## EXTRACT

National leaders discuss how people of color can create political change in webinar
Black and Latino leaders discuss political participation and representation of communities of color at a webinar hosted by the UCLA Latino Policy and Politics Initiative. (Marilyn Chavez-Martinez/Daily Bruin senior staff)
July 27, 2020 9:31 pm
Communities of color must build coalitions and participate in the democratic process to improve representation in political offices and increase electoral impact, said Black and Latino leaders at a webinar Wednesday.
The UCLA Latino Policy and Politics Initiative hosted a webinar moderated by Politico reporter Laura Barrón-López to discuss how Black and brown communities can work together to build pipelines to political offices for prospective Black and brown leaders and become a part of advocacy efforts.
Julián Castro, a former 2020 presidential candidate and current mayor of San Antonio, spoke alongside U.S. Rep. Karen Bass about how lawmakers and political leaders can effectively address race-related matters, even after they stop making headlines.
Castro said Black and Latino people need to continue to share their stories and reform the journalistic institutions that report on them. The Los Angeles Times Latino Caucus recently demanded the newsroom hire more Latino leaders and editors to better reflect LA demographics, Castro added.
Tangible political change requires concrete commitments from a broad range of community members, from protestors to politicians to corporate America, Castro said.
“You can take symbolic but meaningful action like changing the name of your product or the logo or spokesperson for your product, but what are you going to do about hiring?” Castro said. “What are you going to do about changing the internal culture of the organization?”
Bass, who also chairs the Congressional Black Caucus, said she was proud that Black and indigenous groups as well as other communities of color have continued to collaborate, especially on a legislative level, to address challenges posed by the COVID-19 pandemic and racial discrimination.
“We have to never allow ourselves to be divided,” Bass said.
Castro said politicians and leaders must support prospective candidates that represent their communities.
“(We need to) be intentional about passing that baton on and helping to lift up the next generation,” Castro said. “Because they have the talent.”
Jonathan Jayes-Green, the vice president of programs for the Marguerite Casey Foundation, a philanthropic foundation that supports low-income families, said that in order to improve representation of Black and brown communities in political office, people need to acknowledge that the current systems are designed to exclude them from democratic participation.
“The fact is that our systems and our institutions … were built in such a way to make sure that people like us were kept out of the process,” Jayes-Green said.

## WHAT TO WORK ON
Transcribe the passage of the webinar article above word for word, starting at "July 27, 2020" and ending at "of advocacy efforts.".

## SUPPLIED INFORMATION
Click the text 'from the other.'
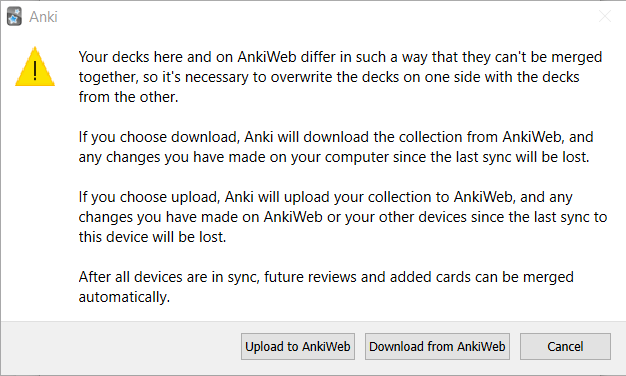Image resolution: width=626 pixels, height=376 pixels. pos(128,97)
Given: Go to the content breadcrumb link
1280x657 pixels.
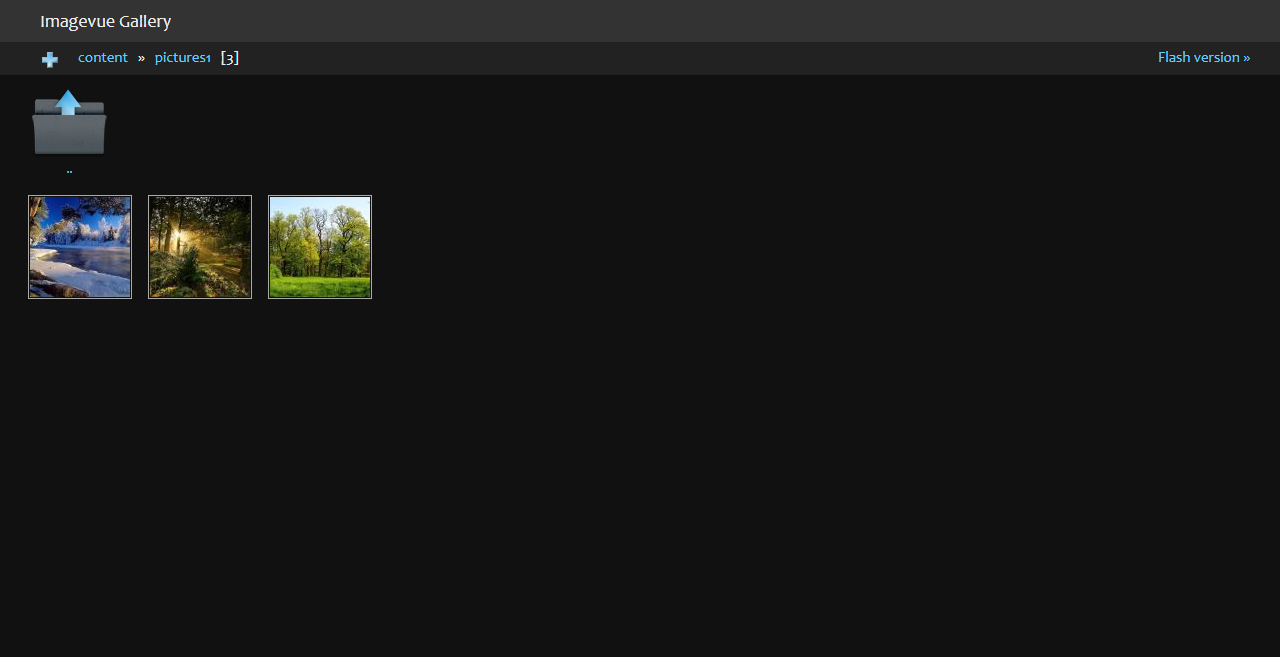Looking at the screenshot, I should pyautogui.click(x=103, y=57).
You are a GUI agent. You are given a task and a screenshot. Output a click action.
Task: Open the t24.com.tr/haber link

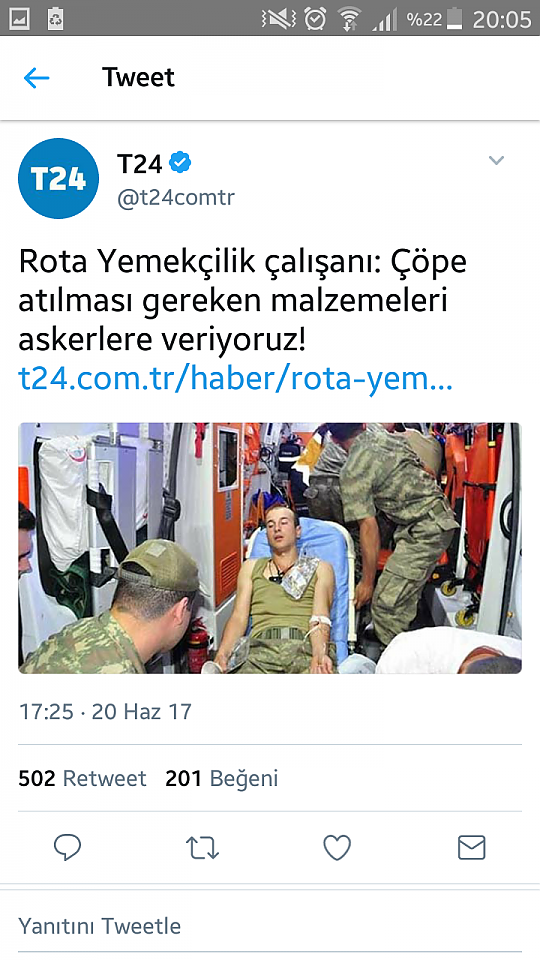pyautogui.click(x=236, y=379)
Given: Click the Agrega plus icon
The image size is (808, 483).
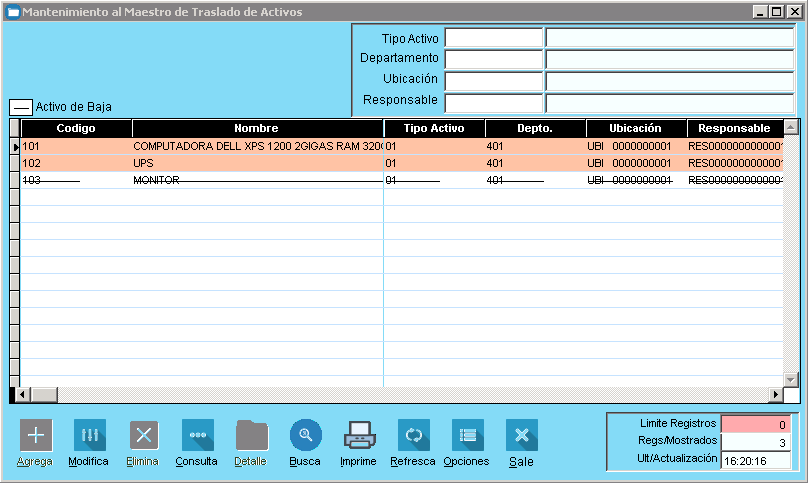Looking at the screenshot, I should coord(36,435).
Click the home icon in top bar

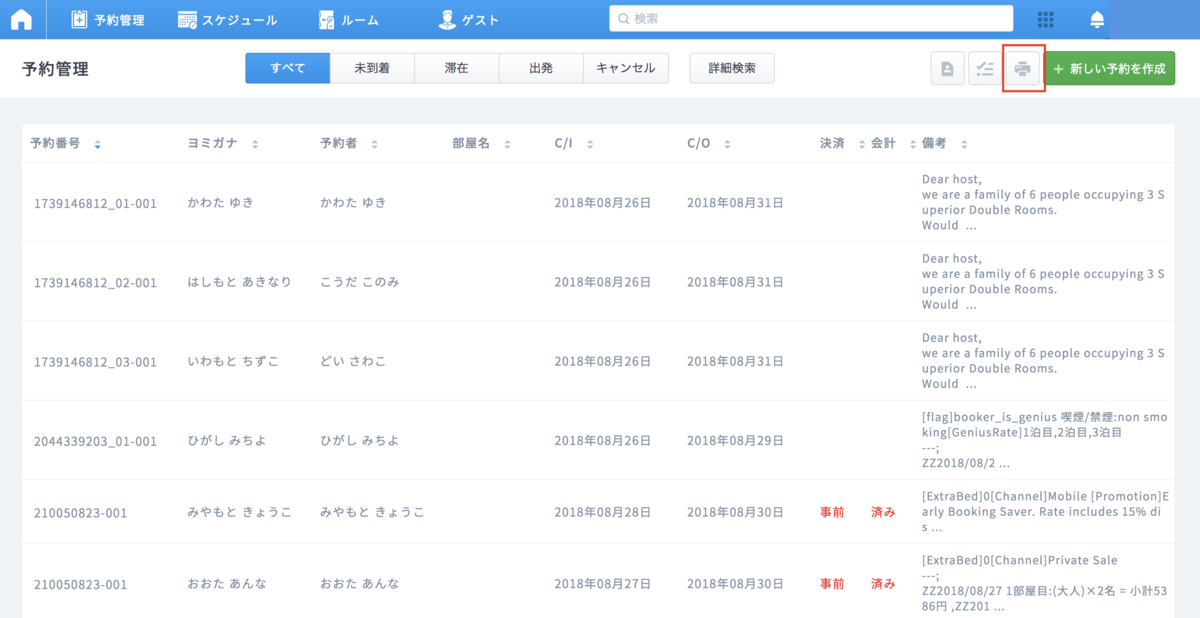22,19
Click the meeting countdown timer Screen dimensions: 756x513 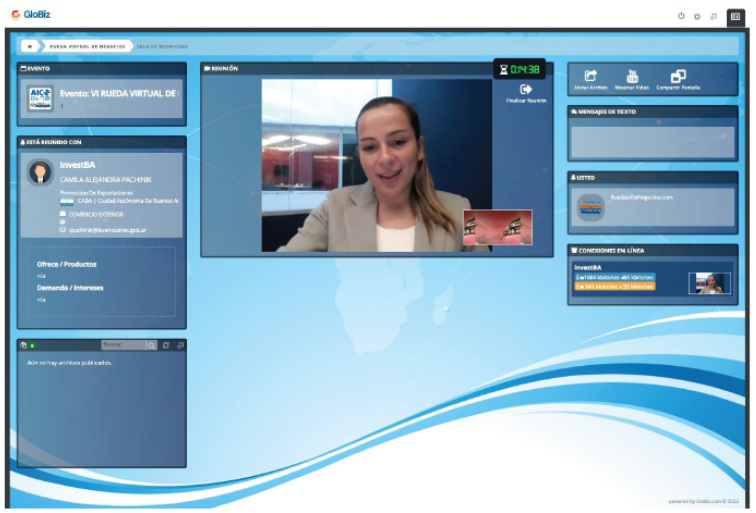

==

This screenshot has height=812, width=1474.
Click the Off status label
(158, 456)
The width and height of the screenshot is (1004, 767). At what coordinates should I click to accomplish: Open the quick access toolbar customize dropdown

## SOLVED EXERCISE
July 27, 2020 9:31 pm
Communities of color must build coalitions and participate in the democratic process to improve representation in political offices and increase electoral impact, said Black and Latino leaders at a webinar Wednesday.
The UCLA Latino Policy and Politics Initiative hosted a webinar moderated by Politico reporter Laura Barrón-López to discuss how Black and brown communities can work together to build pipelines to political offices for prospective Black and brown leaders and become a part of advocacy efforts.